Stuti Khemani's picture

In our (justifiable) enthusiasm for transparency, we rarely ask whether information provision leads private citizens to help themselves, thereby relieving governments of their responsibilities. If so, we may not be quite there (yet) in finding tools that improve government accountability.

Take the case of community radio, a classic tool for information sharing for accountability in Africa. It is supposed to organize communities and (literally) give voice to the opinions and needs of the marginalized. It also carries public interest messages, communicating the importance of health, education, and democratic values. New data from Benin, a country with a vibrant community radio network, show that people in poorer and far-flung regions are able to access news and information, and share views, because of this medium.

But these data yield some surprising results.

In villages with greater access to community radio, where people are more informed about the value of services, they are more likely to invest their own, private resources in health and education. More informed households are more likely to purchase bed nets from government officials, paying for this public health good to combat malaria, even though nets are supposed to be distributed free. More informed parents contribute tuition for their children’s education and buy textbooks, even though policy changes have formally eliminated tuition payments in primary schools.

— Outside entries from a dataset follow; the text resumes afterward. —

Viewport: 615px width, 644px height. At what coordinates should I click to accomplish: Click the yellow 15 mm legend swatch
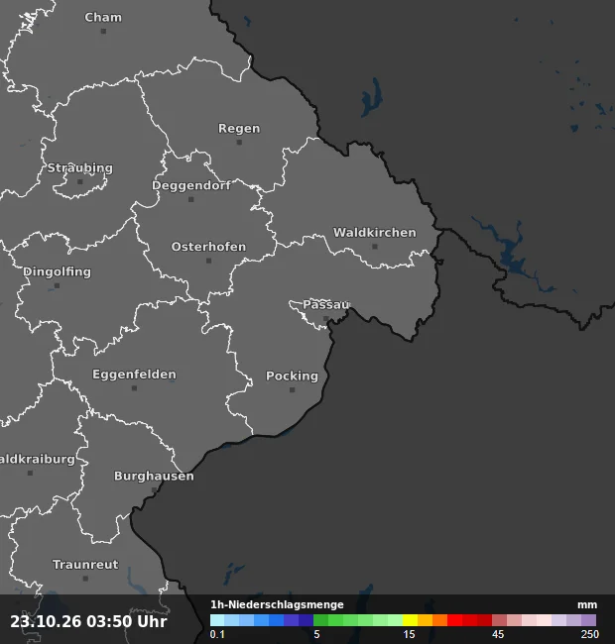tap(410, 620)
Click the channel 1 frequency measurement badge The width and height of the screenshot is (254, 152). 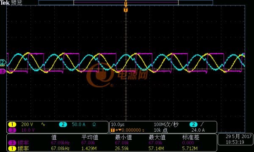(x=12, y=148)
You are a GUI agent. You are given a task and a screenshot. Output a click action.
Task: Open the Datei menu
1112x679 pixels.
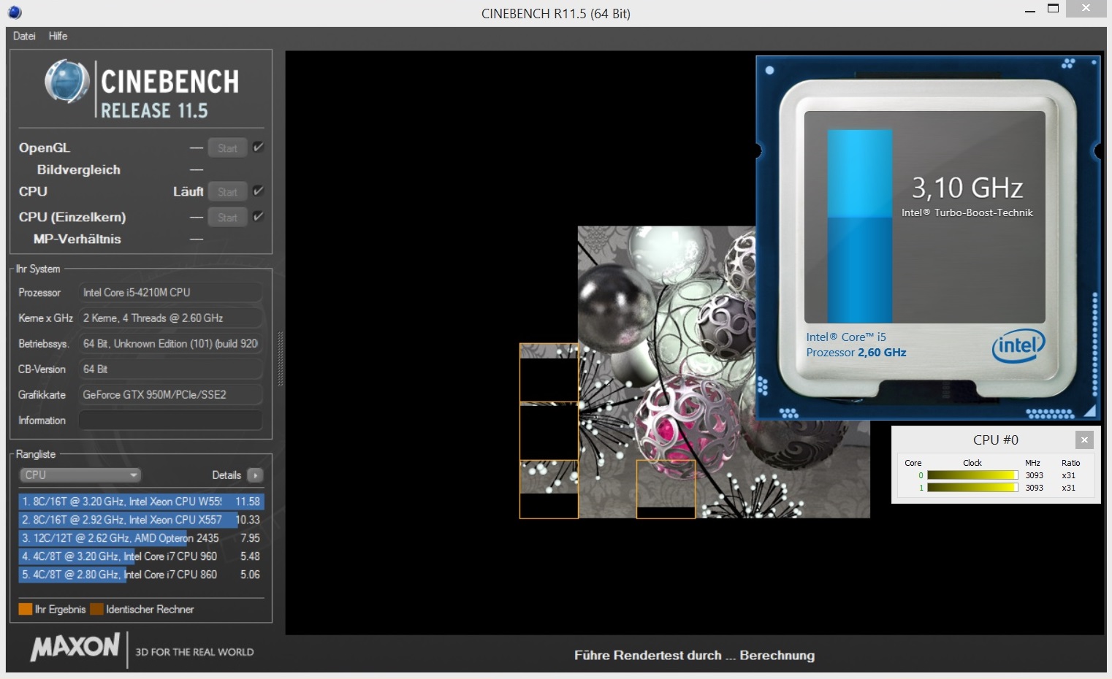click(24, 36)
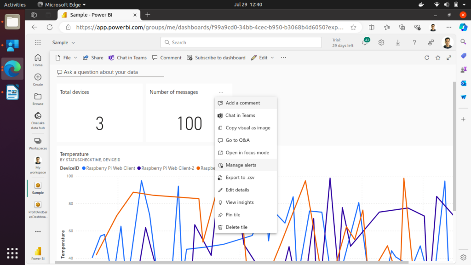Expand the Sample workspace name chevron
471x265 pixels.
[73, 43]
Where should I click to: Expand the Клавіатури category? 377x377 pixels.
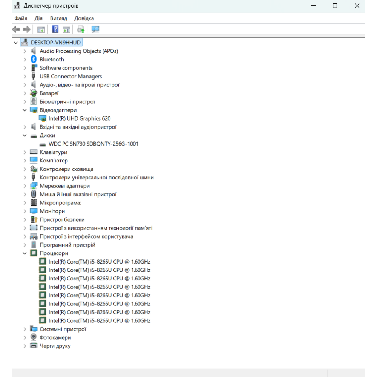click(25, 152)
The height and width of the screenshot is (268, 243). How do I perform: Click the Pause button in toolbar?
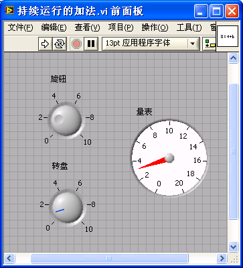click(x=91, y=44)
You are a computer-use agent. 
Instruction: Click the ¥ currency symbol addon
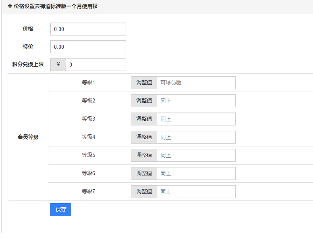pos(58,65)
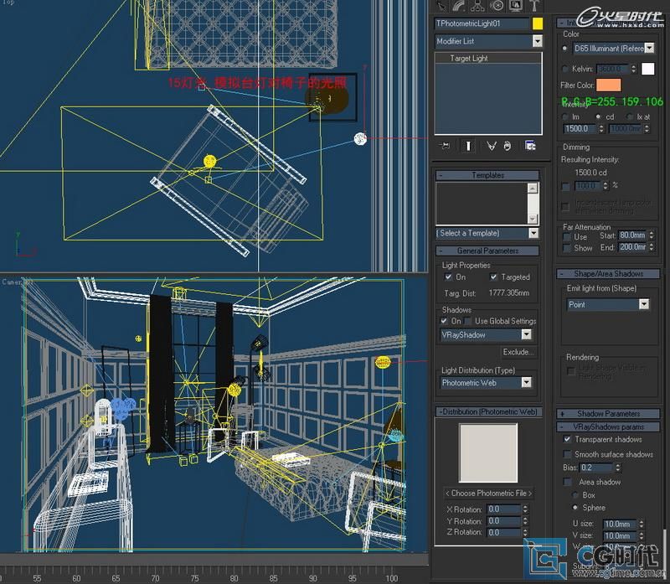670x584 pixels.
Task: Enable the Area shadow checkbox
Action: point(567,482)
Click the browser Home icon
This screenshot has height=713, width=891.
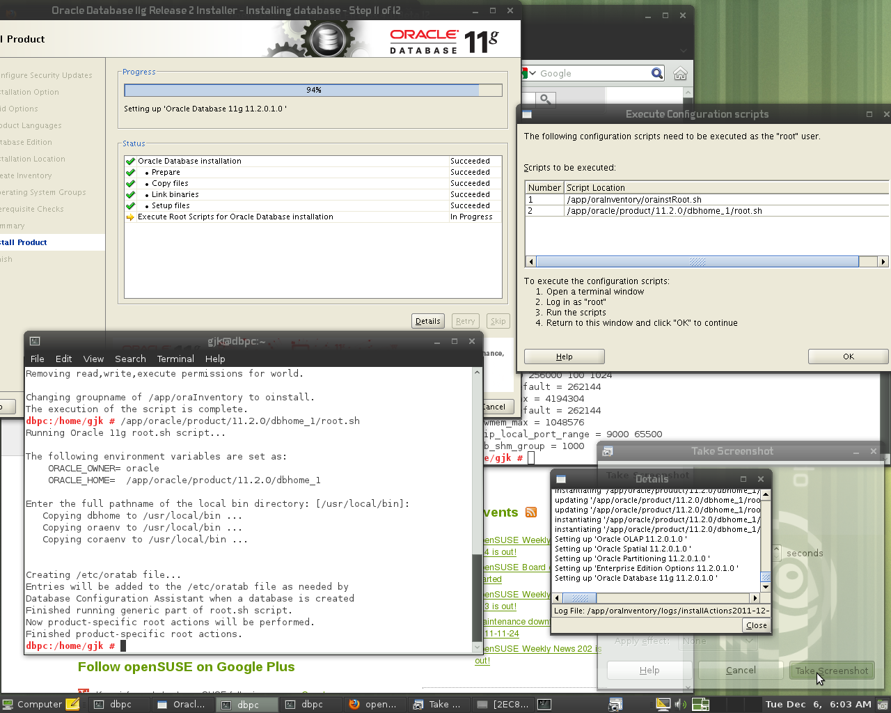pyautogui.click(x=680, y=73)
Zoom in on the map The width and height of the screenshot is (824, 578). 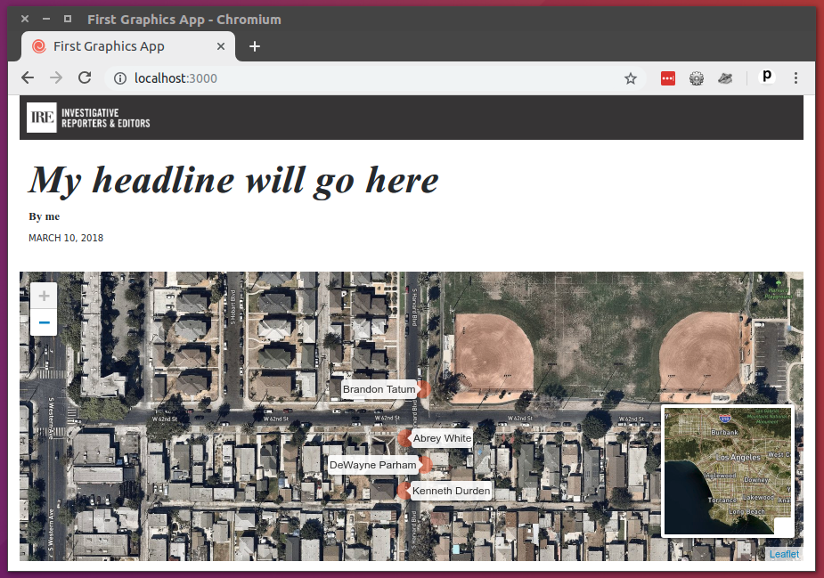(x=44, y=296)
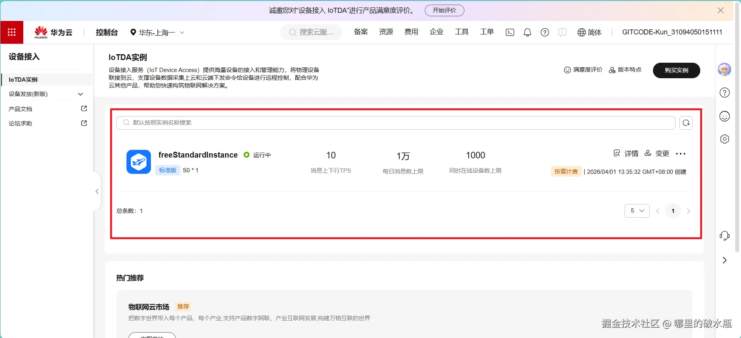Refresh the instance list

(686, 123)
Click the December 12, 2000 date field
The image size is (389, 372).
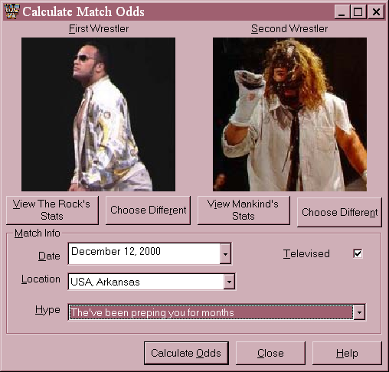click(x=144, y=254)
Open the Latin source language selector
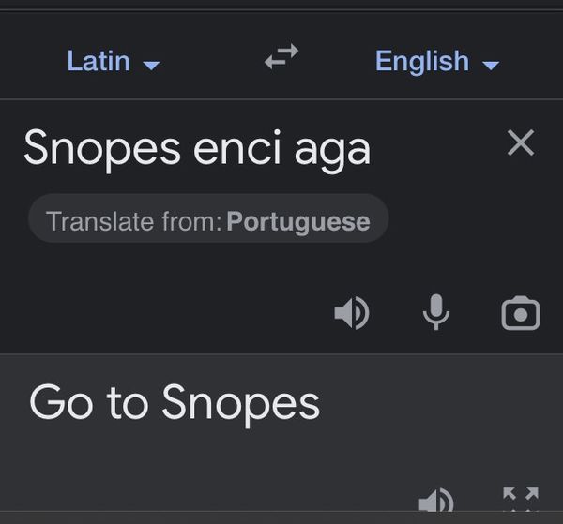 tap(114, 61)
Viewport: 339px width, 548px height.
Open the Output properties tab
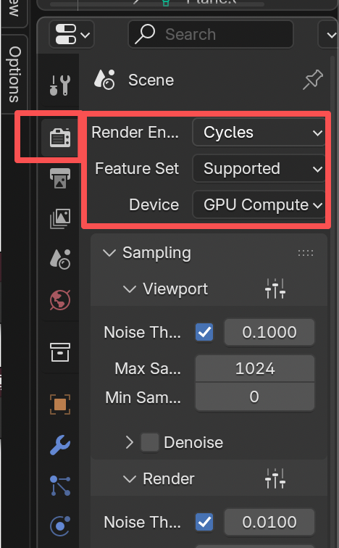60,178
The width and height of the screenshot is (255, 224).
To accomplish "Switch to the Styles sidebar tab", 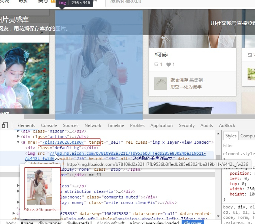I will tap(231, 136).
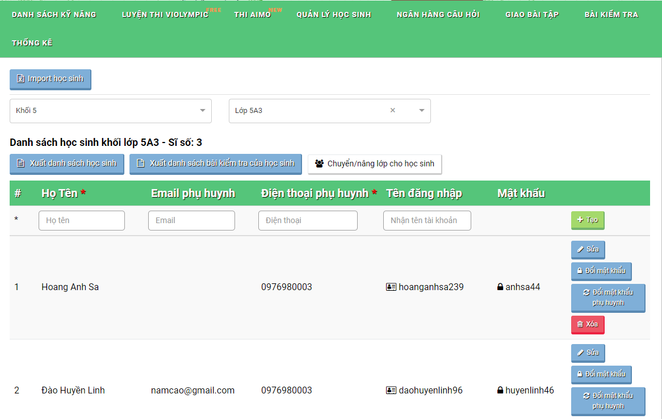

That is, community radio has an important impact—it informs citizens about the value of health and education, and effects beneficial changes in their behavior, making them more accountable to themselves for taking appropriate actions towards development. Because of this, a final development outcome—child literacy rates—is higher in villages with greater access to community radio.

However, community radio does not enable citizens to receive greater benefits from public spending—more informed citizens do not receive more inputs for the village public school, nor do they receive more bed nets from the country’s malaria eradication program. In the case of household payments for bed nets, the data are not sufficient to examine whether local officials retain the payments as rents, or finance other improvements in local health services.  Other research has interpreted the evidence that local officials do not follow centrally-set rules as a sign of “local capture”.  Such an interpretation is possible here, as well, since international donors, who are significant sources of bed nets provided by African governments, prefer free distribution to the poor. These results are surprising, however, since they point to greater divergence from centrally-set rules precisely in locales where citizens are better informed.
 
An earlier example of citizens fending for themselves in procuring health and education, and letting governments off the hook, seems topical now. In Nigeria, when the local government failed to pay the salaries of  community-based health workers, health service provision did not decline. Instead, through the private effort of health workers and with the support of the community, health services were provided outside of the public health facility.

How can information initiatives be tailored to improve government accountability? Even rigorous impact evaluations don’t provide sufficient answers to this question, because they neither focus on the “mechanisms” of impact (“why did the outcome happen?”), nor on the design of the intervention. In addition to impact evaluations, we need more basic research underpinning the design of interventions—what accountability problem is being addressed, and how will it be overcome?

Without this, we won’t have evidence-based tools to improve government accountability and address citizen disaffection. And we won't know how to manage policy reforms in a climate of popular protests.